WORK INSTRUCTION
Scan the entries for lines with "computer" and say how many there are, with nothing more.
**** TASK MATERIAL
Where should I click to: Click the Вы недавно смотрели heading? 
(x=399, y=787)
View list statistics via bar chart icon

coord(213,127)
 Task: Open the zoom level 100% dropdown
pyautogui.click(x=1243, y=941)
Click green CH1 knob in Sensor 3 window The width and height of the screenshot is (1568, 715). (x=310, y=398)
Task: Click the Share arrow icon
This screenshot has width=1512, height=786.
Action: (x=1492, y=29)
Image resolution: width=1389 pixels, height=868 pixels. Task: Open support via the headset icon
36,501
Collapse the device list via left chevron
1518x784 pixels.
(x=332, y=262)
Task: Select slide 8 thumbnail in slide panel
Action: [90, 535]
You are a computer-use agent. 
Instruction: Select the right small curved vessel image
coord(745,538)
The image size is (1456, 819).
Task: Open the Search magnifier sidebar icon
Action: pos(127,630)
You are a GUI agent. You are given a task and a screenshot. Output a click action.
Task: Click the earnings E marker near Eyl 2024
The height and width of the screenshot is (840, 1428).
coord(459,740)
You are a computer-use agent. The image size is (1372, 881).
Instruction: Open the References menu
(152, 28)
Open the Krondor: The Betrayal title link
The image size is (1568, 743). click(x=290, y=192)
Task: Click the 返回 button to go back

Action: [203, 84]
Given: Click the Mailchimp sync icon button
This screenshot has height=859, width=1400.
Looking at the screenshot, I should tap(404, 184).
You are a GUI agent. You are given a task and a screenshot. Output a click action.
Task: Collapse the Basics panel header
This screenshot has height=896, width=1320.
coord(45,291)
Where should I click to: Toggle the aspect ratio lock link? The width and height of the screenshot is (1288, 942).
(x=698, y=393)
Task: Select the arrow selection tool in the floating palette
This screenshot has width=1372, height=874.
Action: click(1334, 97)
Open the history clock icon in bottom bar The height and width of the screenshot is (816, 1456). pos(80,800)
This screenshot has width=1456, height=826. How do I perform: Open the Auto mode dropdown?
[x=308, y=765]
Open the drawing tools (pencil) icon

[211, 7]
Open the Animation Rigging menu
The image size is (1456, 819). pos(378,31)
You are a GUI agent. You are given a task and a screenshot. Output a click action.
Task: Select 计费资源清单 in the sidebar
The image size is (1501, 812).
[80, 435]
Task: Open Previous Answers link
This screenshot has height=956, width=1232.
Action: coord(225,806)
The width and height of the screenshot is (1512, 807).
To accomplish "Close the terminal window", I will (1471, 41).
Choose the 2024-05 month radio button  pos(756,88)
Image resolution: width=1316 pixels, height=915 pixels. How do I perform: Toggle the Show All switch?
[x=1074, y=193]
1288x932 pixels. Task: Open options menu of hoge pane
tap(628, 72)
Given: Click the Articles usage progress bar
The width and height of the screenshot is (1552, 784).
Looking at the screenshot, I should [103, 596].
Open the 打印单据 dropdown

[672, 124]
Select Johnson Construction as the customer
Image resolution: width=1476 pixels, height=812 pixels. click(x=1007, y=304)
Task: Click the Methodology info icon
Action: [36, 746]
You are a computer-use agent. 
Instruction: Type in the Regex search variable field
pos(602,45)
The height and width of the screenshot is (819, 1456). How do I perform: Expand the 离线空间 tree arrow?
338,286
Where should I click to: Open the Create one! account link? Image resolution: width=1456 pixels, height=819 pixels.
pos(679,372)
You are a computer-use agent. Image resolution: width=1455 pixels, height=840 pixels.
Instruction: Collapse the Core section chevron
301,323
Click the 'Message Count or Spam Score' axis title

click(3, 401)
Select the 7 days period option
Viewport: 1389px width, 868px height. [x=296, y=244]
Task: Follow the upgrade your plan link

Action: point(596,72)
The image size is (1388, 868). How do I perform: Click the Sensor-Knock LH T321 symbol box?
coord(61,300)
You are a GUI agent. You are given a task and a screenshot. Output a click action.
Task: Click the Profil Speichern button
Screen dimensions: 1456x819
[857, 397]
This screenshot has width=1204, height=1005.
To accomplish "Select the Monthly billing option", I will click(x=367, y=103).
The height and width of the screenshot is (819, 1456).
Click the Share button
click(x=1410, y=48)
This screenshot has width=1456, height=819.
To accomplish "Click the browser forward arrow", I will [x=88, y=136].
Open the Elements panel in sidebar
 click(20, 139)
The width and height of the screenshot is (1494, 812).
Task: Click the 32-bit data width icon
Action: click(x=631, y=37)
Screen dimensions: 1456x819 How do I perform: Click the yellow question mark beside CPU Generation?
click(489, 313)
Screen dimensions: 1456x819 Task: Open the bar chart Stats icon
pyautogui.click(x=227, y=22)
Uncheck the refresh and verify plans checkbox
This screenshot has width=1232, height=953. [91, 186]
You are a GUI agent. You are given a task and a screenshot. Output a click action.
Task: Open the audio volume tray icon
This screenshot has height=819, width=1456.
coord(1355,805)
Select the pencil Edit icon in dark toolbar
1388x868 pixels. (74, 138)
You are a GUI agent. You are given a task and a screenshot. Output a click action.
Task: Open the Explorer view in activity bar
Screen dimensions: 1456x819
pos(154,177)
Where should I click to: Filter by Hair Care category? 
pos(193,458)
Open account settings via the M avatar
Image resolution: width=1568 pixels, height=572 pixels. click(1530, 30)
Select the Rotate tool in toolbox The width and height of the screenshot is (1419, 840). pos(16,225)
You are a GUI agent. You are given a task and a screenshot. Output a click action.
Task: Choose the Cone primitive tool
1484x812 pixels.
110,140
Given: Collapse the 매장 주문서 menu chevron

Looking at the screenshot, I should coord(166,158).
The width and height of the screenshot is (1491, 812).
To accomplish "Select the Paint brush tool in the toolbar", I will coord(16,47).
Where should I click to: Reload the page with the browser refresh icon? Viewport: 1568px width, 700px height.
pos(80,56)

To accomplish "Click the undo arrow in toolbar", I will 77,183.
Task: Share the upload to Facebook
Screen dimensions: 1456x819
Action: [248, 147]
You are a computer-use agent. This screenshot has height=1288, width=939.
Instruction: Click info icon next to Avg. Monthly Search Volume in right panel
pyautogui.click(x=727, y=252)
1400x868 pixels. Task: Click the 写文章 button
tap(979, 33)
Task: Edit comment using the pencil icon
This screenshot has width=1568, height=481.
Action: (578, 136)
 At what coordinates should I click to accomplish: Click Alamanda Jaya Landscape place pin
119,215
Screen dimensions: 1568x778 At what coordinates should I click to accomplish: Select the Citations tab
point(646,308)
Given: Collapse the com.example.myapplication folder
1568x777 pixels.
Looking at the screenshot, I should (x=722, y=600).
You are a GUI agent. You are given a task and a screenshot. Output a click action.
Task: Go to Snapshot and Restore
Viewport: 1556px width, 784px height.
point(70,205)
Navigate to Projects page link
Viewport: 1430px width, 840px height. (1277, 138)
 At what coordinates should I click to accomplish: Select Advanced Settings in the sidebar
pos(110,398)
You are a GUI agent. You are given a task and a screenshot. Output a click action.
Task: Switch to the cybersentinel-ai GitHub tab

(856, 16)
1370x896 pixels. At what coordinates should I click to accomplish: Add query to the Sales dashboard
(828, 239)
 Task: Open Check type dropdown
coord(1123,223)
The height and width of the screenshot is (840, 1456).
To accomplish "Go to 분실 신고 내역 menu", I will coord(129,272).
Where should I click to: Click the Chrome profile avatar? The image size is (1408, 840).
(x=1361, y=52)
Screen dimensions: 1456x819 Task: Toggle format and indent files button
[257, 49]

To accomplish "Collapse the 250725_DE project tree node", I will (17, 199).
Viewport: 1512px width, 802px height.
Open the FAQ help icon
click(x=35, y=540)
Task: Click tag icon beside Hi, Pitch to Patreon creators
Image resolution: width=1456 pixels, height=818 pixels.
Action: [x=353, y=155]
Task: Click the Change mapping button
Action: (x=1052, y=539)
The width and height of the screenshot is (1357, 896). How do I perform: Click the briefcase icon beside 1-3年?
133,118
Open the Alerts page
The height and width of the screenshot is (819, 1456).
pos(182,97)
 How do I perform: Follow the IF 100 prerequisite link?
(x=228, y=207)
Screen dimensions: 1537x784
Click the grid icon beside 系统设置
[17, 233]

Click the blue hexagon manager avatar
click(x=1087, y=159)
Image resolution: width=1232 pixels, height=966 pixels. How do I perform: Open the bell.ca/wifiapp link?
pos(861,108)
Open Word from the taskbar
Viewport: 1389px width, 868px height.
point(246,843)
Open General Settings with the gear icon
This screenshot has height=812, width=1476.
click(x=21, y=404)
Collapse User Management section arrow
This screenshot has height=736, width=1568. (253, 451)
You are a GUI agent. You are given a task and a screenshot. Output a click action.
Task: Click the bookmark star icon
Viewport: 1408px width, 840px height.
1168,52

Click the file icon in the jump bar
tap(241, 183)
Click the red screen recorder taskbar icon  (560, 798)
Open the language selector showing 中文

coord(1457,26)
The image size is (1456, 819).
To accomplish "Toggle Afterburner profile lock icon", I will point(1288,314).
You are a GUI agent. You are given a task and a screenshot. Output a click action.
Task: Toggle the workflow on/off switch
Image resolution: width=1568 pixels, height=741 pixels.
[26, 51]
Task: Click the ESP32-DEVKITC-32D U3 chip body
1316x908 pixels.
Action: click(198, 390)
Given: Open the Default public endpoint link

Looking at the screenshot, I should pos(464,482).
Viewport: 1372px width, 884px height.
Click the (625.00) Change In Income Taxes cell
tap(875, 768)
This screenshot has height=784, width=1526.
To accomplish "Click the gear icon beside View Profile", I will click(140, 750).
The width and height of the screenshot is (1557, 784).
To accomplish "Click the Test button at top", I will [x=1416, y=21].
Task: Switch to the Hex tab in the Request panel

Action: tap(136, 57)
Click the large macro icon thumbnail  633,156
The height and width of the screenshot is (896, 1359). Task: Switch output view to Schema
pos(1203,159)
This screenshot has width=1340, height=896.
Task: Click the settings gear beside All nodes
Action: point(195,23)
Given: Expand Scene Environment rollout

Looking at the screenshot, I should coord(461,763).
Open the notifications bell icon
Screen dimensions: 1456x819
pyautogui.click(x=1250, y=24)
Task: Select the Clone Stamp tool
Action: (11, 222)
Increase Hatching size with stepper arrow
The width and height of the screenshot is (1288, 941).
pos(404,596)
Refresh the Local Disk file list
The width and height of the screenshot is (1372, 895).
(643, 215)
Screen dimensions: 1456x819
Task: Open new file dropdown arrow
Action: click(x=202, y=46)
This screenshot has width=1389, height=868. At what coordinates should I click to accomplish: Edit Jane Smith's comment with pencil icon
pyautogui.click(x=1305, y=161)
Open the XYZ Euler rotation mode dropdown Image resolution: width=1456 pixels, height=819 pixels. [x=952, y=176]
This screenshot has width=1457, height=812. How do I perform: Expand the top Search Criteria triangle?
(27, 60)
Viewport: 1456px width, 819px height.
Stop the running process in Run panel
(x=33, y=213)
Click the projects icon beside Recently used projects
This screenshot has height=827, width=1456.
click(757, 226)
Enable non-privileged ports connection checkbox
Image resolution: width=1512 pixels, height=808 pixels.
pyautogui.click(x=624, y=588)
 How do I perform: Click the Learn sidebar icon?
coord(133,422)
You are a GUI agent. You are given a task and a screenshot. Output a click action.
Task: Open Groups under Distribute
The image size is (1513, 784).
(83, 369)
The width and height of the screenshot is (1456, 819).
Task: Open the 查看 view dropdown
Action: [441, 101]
********
ANSWER SPACE
5